## Exercice proposé A:
Convertissez en tableau Markdown les lignes des enregistrements, depuis celle qui contient « Task: Click the Award ribbon icon » jusqu'à la fin des enregistrements, avec une colonne « n » pour le numéro de rangée et une colonne « Ligne » pour la ligne. Omettez les lignes vides et laissez les images hors de la réponse.

## Document:
Pour bien comprendre l’enjeu de ce moyen de transport, prenons l’exemple de la ligne Le Mans – Mayet (49 km) et la gare de Requeil. Le 13 septembre 1897, le premier tramway arrive en gare de Requeil à 8h06. Les passagers qui souhaitaient se rendre soit au Mans (à 34 km), soit à Mayet (à 15 km) attendaient dans cet abri conçu pour accueillir les âmes et les colis. Le premier train passait à 6h18 en direction du Mans, pour une durée de voyage de 1h55 à la vitesse de 30km/h pour un prix du billet de 2 Frs (1ère classe) ou bien de 1.50 Frs (en 2ème classe) tarifs mai 1914. Il desservait les villes du Mans, Allonnes, Spay, Fillé, Guécélard, Parigné-le-Pôlin, Foulletourte, Oizé, Yvré-le-Polin, Requeil, Mansigné, Pontvallain, Mayet. Il y avait 3 trains par jour pour aller au Mans (6h18, 10h02, 16h09) constitués de voitures et de wagons. Les locomotives étaient à vapeur, la 51 s'appelait "la Foulletourte" et la 53 "la Pontvallain". Cette nouvelle cohabitation n’a pas toujours été facile avec les usagers de la route comme on peut le lire dans la rubrique des faits divers des journaux de l’époque : « Requeil : accident, M. Heurteloup, cultivateur à Mansigné, se rendait en voiture le 19 courant à Requeil Sur la route, son cheval ayant eu peur du tramway à vapeur, M. Heurteloup voulut descendre pour le maîtriser, mais à ce moment, il s’embarrassa les jambes dans les guides et tomba si malheureusement sur la roule qu’il se brisa une jambe en deux endroits (l’Union libérale, 23 juillet 1903, p3/4) autre exemple, arrivé au lieu-dit la Blanchardière : « Voiture et tramway, une voiture dans laquelle se trouvait M. Sarcé, conseiller général, a été tamponnée à la Blanchardière par le tramway à vapeur, le cheval effrayé par le convoi avait reculé sur la voie. Il n’y a eu heureusement que des dégâts matériels à déplorer (l’Union libérale, 19 novembre 1905, p 4/4). Le dernier train de cette ligne passa le 1 juillet 1935.

## Jeu de données:
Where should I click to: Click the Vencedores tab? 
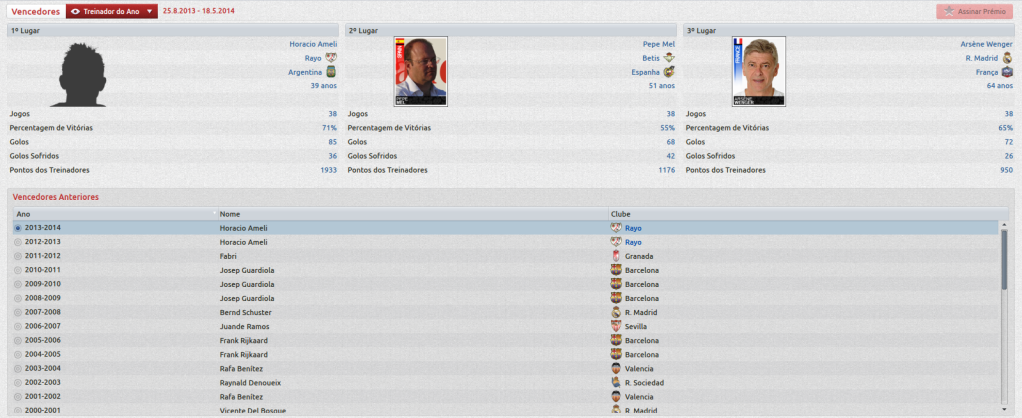[36, 11]
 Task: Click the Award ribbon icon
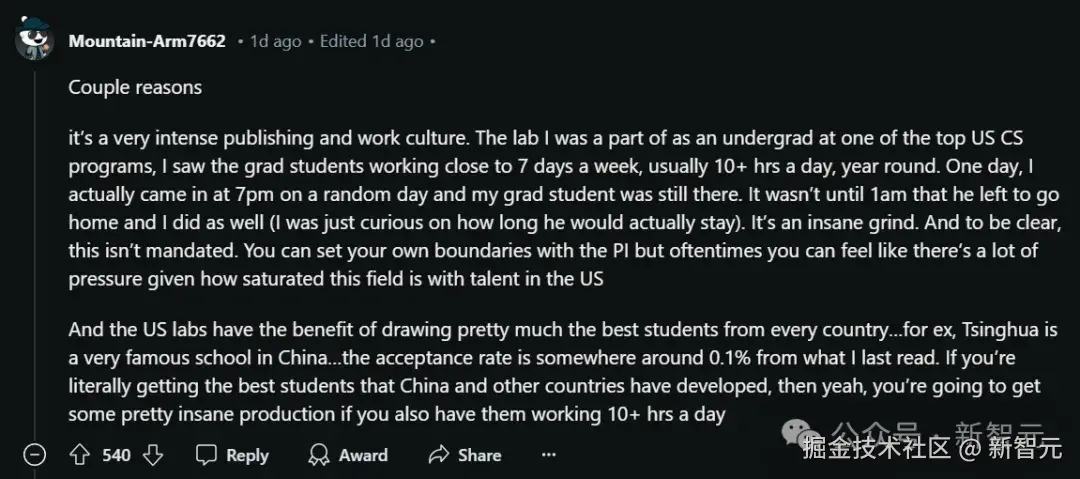click(x=320, y=455)
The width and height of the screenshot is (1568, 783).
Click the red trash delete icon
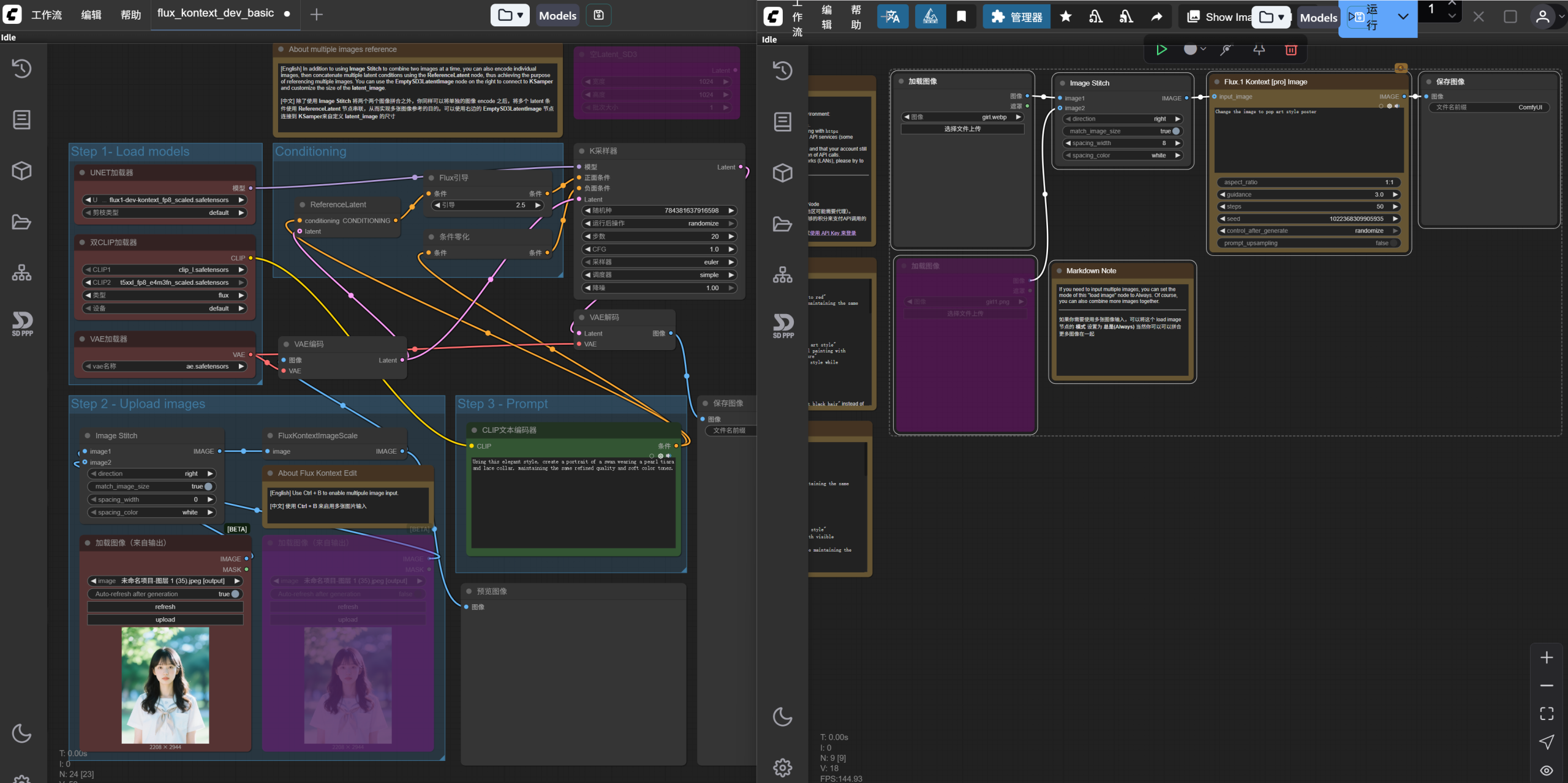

## Exercice proposé B:
Restituez intégralement le texte sur le tramway Le Mans – Mayet.

## Réponse correcte A:
| n | Ligne |
|---|---|
| 1 |  Task: Click the Award ribbon icon |
| 2 | click(x=320, y=455) |
| 3 | The width and height of the screenshot is (1568, 783). |
| 4 | Click the red trash delete icon |

## Réponse correcte B:
Pour bien comprendre l’enjeu de ce moyen de transport, prenons l’exemple de la ligne Le Mans – Mayet (49 km) et la gare de Requeil. Le 13 septembre 1897, le premier tramway arrive en gare de Requeil à 8h06. Les passagers qui souhaitaient se rendre soit au Mans (à 34 km), soit à Mayet (à 15 km) attendaient dans cet abri conçu pour accueillir les âmes et les colis. Le premier train passait à 6h18 en direction du Mans, pour une durée de voyage de 1h55 à la vitesse de 30km/h pour un prix du billet de 2 Frs (1ère classe) ou bien de 1.50 Frs (en 2ème classe) tarifs mai 1914. Il desservait les villes du Mans, Allonnes, Spay, Fillé, Guécélard, Parigné-le-Pôlin, Foulletourte, Oizé, Yvré-le-Polin, Requeil, Mansigné, Pontvallain, Mayet. Il y avait 3 trains par jour pour aller au Mans (6h18, 10h02, 16h09) constitués de voitures et de wagons. Les locomotives étaient à vapeur, la 51 s'appelait "la Foulletourte" et la 53 "la Pontvallain". Cette nouvelle cohabitation n’a pas toujours été facile avec les usagers de la route comme on peut le lire dans la rubrique des faits divers des journaux de l’époque : « Requeil : accident, M. Heurteloup, cultivateur à Mansigné, se rendait en voiture le 19 courant à Requeil Sur la route, son cheval ayant eu peur du tramway à vapeur, M. Heurteloup voulut descendre pour le maîtriser, mais à ce moment, il s’embarrassa les jambes dans les guides et tomba si malheureusement sur la roule qu’il se brisa une jambe en deux endroits (l’Union libérale, 23 juillet 1903, p3/4) autre exemple, arrivé au lieu-dit la Blanchardière : « Voiture et tramway, une voiture dans laquelle se trouvait M. Sarcé, conseiller général, a été tamponnée à la Blanchardière par le tramway à vapeur, le cheval effrayé par le convoi avait reculé sur la voie. Il n’y a eu heureusement que des dégâts matériels à déplorer (l’Union libérale, 19 novembre 1905, p 4/4). Le dernier train de cette ligne passa le 1 juillet 1935.